[GitHub] [spark] wangyum opened a new pull request #26697: [SPARK-28461][SQL] Pad Decimal numbers with trailing zeros to the scale of the column

GitBox Wed, 27 Nov 2019 16:20:26 -0800

wangyum opened a new pull request #26697: [SPARK-28461][SQL] Pad Decimal 
numbers with trailing zeros to the scale of the column
URL: https://github.com/apache/spark/pull/26697
 
 
   ## What changes were proposed in this pull request?
   
   [HIVE-12063](https://issues.apache.org/jira/browse/HIVE-12063) improved pad 
decimal numbers with trailing zeros to the scale of the column. The following 
description is copied from the description of HIVE-12063.
   
   > HIVE-7373 was to address the problems of trimming tailing zeros by Hive, 
which caused many problems including treating 0.0, 0.00 and so on as 0, which 
has different precision/scale. Please refer to HIVE-7373 description. However, 
HIVE-7373 was reverted by HIVE-8745 while the underlying problems remained. 

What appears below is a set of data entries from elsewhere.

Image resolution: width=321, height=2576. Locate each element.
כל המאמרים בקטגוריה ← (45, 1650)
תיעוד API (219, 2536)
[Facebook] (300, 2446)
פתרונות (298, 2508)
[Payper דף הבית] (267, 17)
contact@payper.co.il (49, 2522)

HIVE-11835 was resolved recently to address one of the problems, where 0.0, 
0.00, and so on cannot be read into decimal(1,1).
    However, HIVE-11835 didn't address the problem of showing as 0 in query 
result for any decimal values such as 0.0, 0.00, etc. This causes confusion as 
0 and 0.0 have different precision/scale than 0.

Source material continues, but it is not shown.